▶ _BARIS HASIL EKSTRAKSI_

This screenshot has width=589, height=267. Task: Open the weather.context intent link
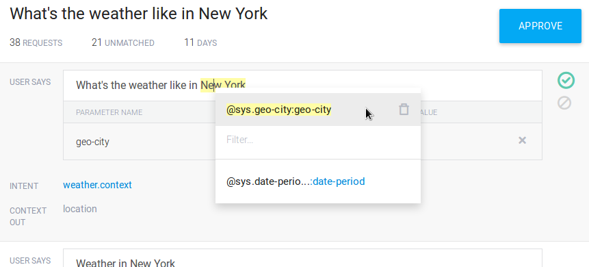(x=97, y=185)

==

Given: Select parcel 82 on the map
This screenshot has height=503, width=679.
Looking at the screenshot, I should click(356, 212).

* * *

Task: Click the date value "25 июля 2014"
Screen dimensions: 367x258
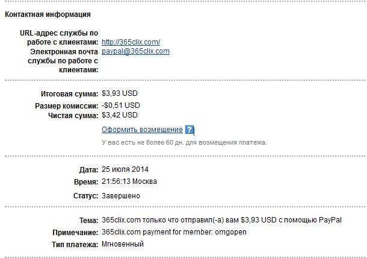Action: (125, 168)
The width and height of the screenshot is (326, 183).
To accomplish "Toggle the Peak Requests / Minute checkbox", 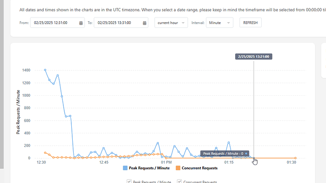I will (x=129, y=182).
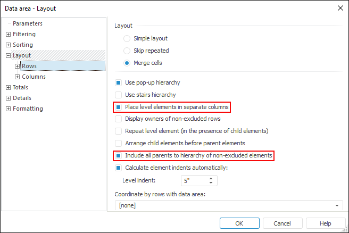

▶ _PERINTAH_
Tolong ubah rentang baris dari baris yang memuat "Given: Select parcel 82 on the map" sampai dengan baris yang memuat "Looking at the" menjadi daftar JSON berisi string, satu string untuk tiap baris, dengan baris kosong dihilangkan.

▶ _HASIL_
[
  "Given: Select parcel 82 on the map",
  "This screenshot has height=503, width=679.",
  "Looking at the screenshot, I should click(356, 212)."
]